** Task brief **
Pick out each line in these entries that contains the string "computer".

** Dataset **
>>>>

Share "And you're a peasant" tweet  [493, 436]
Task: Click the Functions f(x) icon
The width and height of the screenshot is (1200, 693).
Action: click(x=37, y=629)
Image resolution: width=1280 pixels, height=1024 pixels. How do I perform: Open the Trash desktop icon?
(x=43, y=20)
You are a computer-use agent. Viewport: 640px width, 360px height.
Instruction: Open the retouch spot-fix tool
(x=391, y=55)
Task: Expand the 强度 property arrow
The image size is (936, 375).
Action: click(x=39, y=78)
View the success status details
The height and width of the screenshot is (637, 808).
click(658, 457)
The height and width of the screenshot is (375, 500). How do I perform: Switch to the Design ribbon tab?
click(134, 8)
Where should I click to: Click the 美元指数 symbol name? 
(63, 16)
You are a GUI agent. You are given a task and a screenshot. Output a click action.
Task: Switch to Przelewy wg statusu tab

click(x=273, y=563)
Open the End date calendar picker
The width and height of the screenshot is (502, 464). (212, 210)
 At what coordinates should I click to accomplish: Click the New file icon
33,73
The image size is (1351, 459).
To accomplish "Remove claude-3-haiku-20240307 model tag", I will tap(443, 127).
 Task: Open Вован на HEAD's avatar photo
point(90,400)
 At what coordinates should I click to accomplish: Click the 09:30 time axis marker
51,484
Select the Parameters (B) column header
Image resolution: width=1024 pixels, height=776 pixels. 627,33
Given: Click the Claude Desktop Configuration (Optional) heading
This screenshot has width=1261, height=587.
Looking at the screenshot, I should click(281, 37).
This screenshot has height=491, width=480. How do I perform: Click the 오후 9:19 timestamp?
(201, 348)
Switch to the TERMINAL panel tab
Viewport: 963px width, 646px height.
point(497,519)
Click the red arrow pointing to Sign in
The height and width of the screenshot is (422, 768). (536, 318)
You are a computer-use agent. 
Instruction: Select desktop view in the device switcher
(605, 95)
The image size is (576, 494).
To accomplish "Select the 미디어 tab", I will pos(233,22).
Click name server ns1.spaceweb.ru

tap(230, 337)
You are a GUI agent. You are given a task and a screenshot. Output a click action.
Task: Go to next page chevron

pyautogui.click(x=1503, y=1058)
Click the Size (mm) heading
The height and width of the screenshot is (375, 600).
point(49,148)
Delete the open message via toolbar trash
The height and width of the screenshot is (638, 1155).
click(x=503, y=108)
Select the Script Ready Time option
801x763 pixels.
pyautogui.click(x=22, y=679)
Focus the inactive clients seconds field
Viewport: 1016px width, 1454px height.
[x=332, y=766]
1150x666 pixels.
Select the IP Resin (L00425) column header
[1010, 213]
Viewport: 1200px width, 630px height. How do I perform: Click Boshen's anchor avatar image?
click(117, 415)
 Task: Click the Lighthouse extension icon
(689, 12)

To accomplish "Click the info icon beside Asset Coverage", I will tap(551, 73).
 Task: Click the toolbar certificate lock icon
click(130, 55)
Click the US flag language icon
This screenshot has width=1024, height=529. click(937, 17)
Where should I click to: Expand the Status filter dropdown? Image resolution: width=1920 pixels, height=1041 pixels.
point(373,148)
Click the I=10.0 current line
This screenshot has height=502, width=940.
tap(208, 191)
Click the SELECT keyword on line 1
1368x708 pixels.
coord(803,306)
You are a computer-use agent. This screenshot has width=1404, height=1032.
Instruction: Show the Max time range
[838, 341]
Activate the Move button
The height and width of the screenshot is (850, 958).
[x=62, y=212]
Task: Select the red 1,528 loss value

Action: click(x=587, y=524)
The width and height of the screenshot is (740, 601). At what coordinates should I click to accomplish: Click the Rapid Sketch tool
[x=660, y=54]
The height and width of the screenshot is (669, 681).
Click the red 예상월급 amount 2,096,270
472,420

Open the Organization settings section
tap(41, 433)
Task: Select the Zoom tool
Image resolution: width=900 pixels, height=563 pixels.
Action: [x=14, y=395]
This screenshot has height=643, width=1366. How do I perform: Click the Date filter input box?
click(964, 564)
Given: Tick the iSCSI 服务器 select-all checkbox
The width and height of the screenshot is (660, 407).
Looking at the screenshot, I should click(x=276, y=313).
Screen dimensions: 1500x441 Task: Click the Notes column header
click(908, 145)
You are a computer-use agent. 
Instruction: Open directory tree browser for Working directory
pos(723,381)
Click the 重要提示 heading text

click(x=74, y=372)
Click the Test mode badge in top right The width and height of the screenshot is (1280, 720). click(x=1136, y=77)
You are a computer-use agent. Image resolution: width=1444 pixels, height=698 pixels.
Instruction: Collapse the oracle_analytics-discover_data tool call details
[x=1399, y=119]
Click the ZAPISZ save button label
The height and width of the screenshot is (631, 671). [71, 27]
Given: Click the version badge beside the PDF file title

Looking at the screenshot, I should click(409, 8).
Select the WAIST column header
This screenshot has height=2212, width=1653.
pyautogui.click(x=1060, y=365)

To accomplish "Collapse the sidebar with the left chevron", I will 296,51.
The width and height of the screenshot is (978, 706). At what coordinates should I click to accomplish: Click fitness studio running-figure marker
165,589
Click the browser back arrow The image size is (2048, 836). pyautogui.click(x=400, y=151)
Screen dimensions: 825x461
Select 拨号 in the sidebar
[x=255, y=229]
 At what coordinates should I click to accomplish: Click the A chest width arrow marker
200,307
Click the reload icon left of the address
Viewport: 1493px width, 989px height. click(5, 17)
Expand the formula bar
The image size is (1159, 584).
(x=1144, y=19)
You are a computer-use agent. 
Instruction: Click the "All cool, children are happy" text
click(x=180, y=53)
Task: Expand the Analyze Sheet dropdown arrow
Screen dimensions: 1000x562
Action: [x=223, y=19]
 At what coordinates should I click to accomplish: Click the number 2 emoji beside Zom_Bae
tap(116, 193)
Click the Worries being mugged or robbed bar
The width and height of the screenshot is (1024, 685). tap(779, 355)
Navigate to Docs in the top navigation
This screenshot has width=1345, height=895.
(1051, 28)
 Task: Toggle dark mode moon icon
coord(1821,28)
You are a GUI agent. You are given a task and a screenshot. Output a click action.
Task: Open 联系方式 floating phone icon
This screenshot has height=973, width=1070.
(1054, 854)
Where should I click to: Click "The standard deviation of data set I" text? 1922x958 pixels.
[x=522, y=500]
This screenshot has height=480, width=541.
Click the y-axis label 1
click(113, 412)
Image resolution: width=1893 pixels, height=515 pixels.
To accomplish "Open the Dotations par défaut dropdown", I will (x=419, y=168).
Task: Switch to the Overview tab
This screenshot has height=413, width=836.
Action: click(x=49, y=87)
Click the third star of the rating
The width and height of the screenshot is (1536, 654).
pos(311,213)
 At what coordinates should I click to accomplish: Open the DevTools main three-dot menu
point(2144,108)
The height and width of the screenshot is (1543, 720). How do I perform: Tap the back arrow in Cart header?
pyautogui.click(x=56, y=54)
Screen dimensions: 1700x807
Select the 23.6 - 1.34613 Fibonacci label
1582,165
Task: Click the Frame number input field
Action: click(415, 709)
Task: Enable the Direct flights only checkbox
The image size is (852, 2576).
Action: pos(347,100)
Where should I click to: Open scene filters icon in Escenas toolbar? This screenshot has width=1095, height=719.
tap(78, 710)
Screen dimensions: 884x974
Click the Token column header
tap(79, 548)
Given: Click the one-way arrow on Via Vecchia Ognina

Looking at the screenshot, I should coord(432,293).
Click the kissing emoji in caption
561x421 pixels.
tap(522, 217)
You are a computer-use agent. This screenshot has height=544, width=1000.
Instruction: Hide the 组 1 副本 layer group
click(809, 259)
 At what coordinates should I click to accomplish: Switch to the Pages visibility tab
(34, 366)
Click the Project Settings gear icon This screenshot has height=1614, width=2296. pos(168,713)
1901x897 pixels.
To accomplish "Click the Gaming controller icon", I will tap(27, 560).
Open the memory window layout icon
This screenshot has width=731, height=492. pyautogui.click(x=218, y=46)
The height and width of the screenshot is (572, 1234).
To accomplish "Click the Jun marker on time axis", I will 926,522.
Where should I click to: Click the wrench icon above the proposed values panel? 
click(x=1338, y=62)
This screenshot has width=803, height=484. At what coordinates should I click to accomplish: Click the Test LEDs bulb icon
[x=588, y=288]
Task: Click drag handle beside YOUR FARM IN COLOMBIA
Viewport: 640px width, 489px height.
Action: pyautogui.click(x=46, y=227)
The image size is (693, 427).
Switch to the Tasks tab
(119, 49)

<<<<

** Answer to this problem **
You are a computer-use agent. Viewport: 640px width, 360px height.
You are a computer-use agent. 
You are a computer-use agent. This screenshot has width=1404, height=1032.
You are a computer-use agent. 
You are a computer-use agent. Image resolution: width=1444 pixels, height=698 pixels.
You are a computer-use agent. 
You are a computer-use agent. This screenshot has height=544, width=1000.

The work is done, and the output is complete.